How do I scrape the equivalent of : Highlight the whole page in browser (i.e not page source), copy/paste in Notepad (i.e no hyperlinks, just text)
class TextOnlySpider(scrapy.Spider):
name = "onepage"
allowed_domains = ["en.wikipedia.org"]
start_urls = ['https://en.wikipedia.org/wiki/Congee']
def start_requests(self):
urls = [
'https://en.wikipedia.org/wiki/Congee'
]
for url in urls:
yield scrapy.Request(url=url, callback=self.parse)
def parse(self, response):
# Below line gives HTML/javascript, etc.
# I only want TEXT equaivalent. i.e Same text content that one gets, by copying in browser and pasting in Notepad/vim
bodyText = '\n'.join(response.xpath('//text()').extract())
yield{
'text': bodyText, #TODO only get TEXT equivalent of rendered page (text seen by human eyes)
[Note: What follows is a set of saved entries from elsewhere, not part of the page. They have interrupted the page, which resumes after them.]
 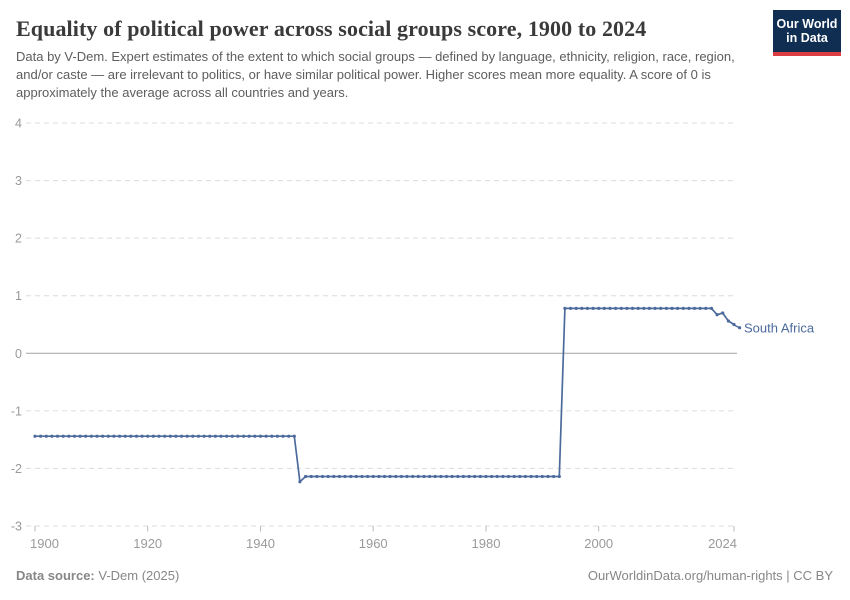 What do you see at coordinates (18, 181) in the screenshot?
I see `y-axis-label: 3` at bounding box center [18, 181].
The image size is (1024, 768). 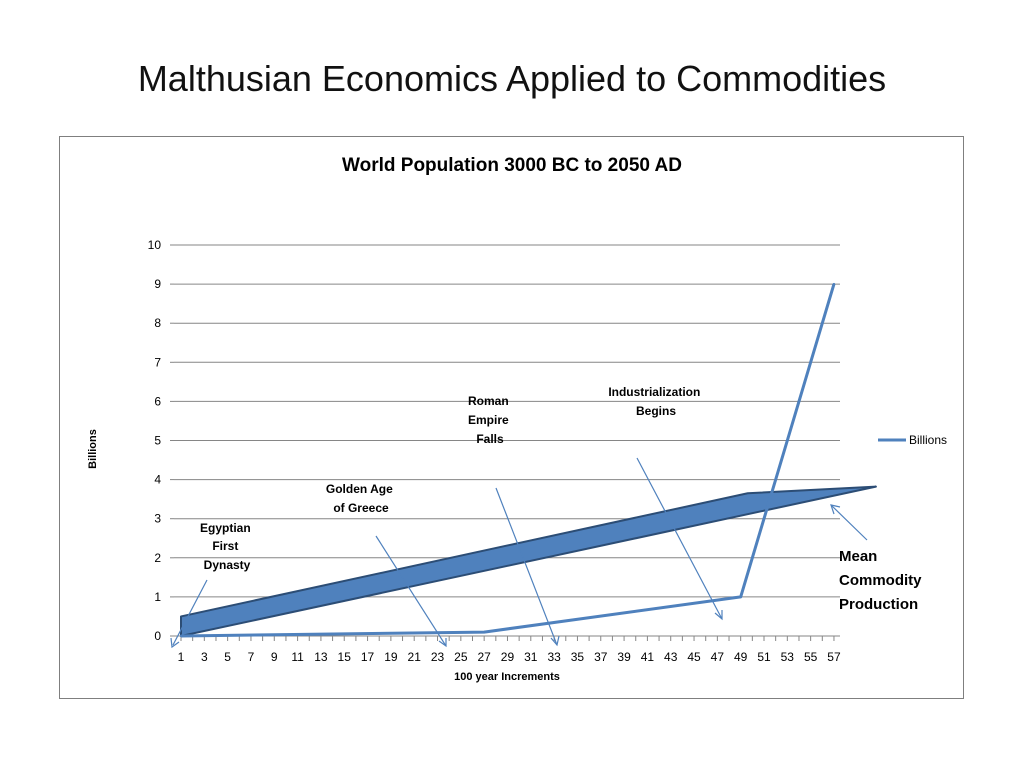 I want to click on x-tick-label: 27, so click(x=484, y=657).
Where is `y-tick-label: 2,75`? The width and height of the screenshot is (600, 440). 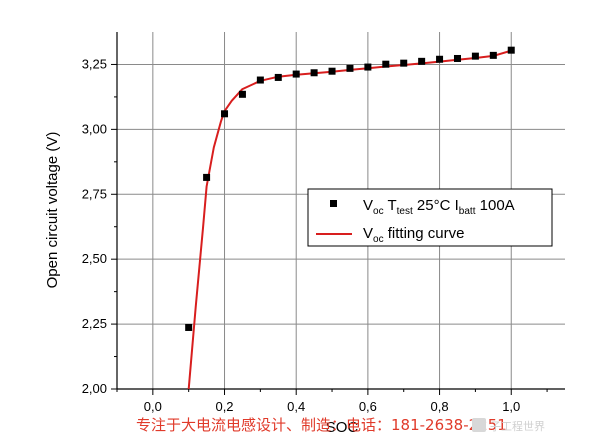 y-tick-label: 2,75 is located at coordinates (94, 194).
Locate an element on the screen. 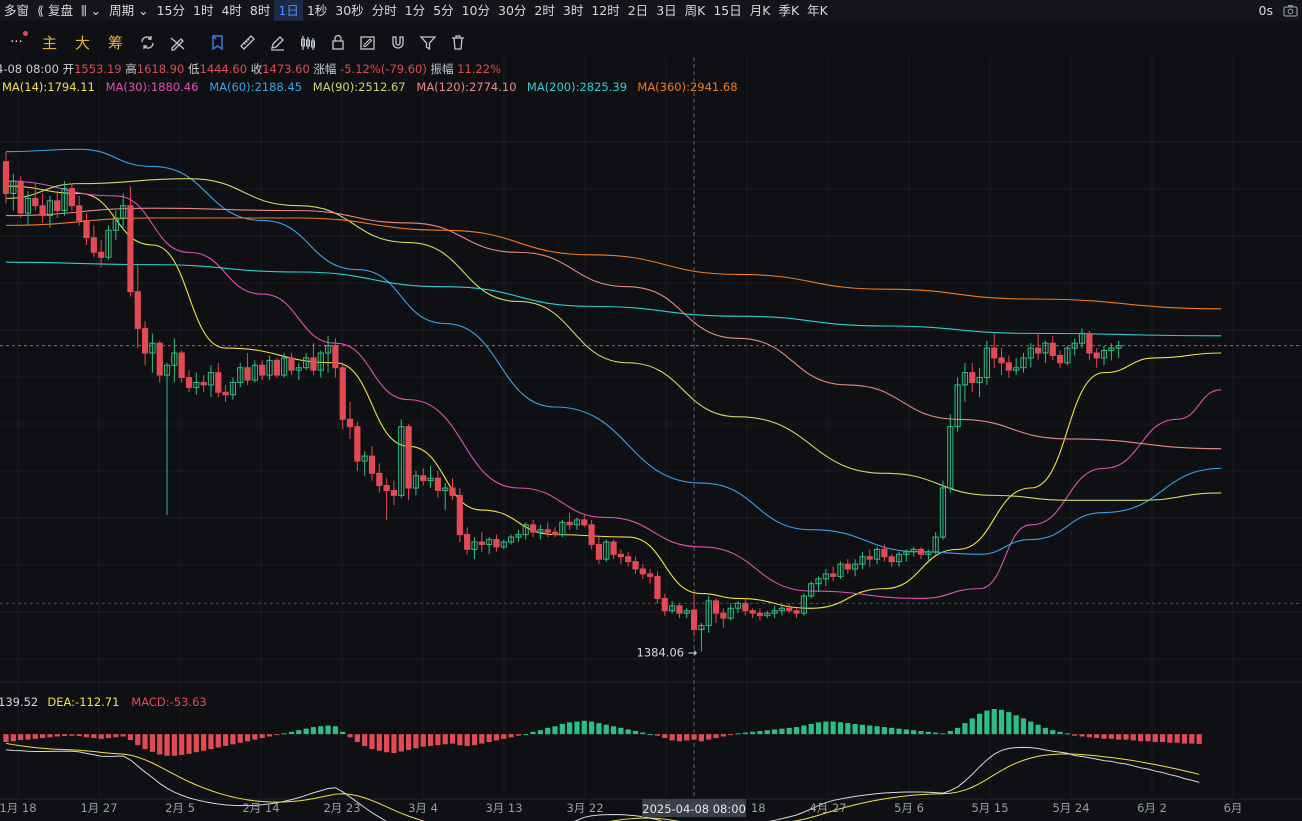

'title': response.url, #TODO change to title
'id':response.url,
}
I want the text that humans-read, not the page-source as in this answer:
Scrapy Body Text Only
Reason:
I'll get the text representation, and page url and index it in elasticsearch so it becomes a site-search solution. I don't want messy html/js code while indexing.